Google has its “zeitgeist” feature which allows you to take the pulse of most popular search terms for the week, month, or even year; Baidu has a similar feature called “list of hottest Chinese searches” 中文搜索风云榜. Neither are particularly intuitive to me, frankly, since they both divide the search terms into strange categories–e.g., Google’s “spring break” list in April 2006. On the bad side Baidu doesn’t do a weekly or monthly tally; on the good side they include the actual number of searches per day.
Baidu’s rankings also offer the following:
a scrolling list of some of today’s actual searches, interesting to watch and see what rolls by, and clickable if you see something you like.
Top 50 Gaining Searches today. I guess these could help you track searches that have just come up even if the number of people doing the search is relatively small. For instance, today’s top gaining search is “answers to June 2006 level six” 2006年6月六级答案, or in other words, the answers to a recent test for sixth graders, with 14,212 searches. The second gaining search is “answers to English 2006 level four.” Lots of students using Baidu.

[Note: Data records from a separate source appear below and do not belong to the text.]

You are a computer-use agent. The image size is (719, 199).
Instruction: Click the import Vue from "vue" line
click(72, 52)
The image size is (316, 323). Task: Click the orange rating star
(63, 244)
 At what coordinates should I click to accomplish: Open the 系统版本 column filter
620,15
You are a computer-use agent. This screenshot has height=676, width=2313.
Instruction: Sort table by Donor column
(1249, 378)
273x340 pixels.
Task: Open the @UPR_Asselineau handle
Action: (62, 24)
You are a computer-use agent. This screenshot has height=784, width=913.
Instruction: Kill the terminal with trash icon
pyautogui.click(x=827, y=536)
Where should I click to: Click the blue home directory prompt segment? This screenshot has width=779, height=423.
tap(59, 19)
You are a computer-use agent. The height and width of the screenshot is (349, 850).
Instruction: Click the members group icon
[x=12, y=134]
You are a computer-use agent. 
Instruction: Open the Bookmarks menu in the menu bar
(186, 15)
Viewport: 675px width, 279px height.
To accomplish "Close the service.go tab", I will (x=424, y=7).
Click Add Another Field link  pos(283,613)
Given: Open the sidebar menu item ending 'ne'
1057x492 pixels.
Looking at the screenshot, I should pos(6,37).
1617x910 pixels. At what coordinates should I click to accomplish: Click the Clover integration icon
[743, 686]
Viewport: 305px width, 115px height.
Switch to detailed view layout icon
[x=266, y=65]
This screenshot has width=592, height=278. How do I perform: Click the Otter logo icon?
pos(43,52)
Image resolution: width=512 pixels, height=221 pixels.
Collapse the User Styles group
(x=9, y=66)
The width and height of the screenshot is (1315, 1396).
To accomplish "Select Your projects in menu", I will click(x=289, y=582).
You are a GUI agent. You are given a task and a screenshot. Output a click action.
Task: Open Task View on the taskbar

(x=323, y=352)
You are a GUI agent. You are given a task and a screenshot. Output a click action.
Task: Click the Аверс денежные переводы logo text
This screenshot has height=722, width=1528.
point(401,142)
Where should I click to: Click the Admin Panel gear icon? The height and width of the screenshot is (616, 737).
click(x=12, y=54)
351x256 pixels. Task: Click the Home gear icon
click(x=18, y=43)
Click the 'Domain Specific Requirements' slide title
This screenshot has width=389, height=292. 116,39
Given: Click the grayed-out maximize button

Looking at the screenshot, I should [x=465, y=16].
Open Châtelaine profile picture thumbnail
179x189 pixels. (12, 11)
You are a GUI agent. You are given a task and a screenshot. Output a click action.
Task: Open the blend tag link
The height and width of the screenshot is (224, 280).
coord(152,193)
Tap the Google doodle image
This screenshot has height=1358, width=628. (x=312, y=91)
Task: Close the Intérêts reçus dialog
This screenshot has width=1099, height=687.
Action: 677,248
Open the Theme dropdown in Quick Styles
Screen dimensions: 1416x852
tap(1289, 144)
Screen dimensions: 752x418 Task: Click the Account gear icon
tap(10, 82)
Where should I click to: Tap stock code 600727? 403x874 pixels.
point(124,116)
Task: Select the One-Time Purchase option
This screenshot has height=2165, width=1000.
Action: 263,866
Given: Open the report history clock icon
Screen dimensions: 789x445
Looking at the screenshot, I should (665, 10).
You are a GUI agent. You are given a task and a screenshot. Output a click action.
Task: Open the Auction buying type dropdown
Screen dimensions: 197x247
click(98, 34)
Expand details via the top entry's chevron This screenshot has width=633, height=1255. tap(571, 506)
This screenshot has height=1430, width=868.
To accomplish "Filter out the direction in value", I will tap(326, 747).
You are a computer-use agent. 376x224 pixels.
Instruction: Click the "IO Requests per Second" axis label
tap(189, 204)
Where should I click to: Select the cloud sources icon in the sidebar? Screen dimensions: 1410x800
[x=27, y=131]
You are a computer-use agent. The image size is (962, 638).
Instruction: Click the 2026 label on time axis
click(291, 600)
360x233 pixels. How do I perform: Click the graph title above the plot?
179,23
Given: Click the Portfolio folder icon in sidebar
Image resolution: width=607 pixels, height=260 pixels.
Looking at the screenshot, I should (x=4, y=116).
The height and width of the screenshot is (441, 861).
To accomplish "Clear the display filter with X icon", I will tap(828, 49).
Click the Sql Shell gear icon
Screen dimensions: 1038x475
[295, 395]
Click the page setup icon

Top 50 “hot searches,” which also indicates whether the search traffic is going up or down. Doesn’t say what this means, since these are not the terms with the most searches overall, necessarily. At the top of the list today is “Audition,” 劲舞团, a Korean online game, with 99,448 hits and declining. Second: “Popkart Crazy Racing,” also a Korean game. Third: qq (the Chinese online messaging platform). Fourth: World Cup. Fifth: mp3.
Top Ten Hot Women, Television Shows, Games, Songs, Novels, People, Publically Traded Companies, Hot Men, Cartoons, Universities, Cars, and Scenic Places. If you look through these you’ll find searches with more traffic than the #1 “Hot Search,” such as singer Jay Chou with over 206,000 today; the song “Perfume Can Be Poison” at 268,281; and actress Liu Yifei at 148,922.
Update: Jason points out that Google Zeitgeist also shows monthly results for its Chinese language searches–it’s unclear whether this is limited to .cn searches or also includes off-mainland Chinese searches. It looks like Google users really are a different group than Baidu users, older and more professional as has been suggested by the CNNIC China Online Search Market report: the political term “Eight Honors Eight Shames” 八荣八耻 is number one for April. #2: Li Yuchun, Supergirl singing contest winner; #3: Kartrider; #4:Jinshan software dictionary; #5: China Merchants Bank. Link.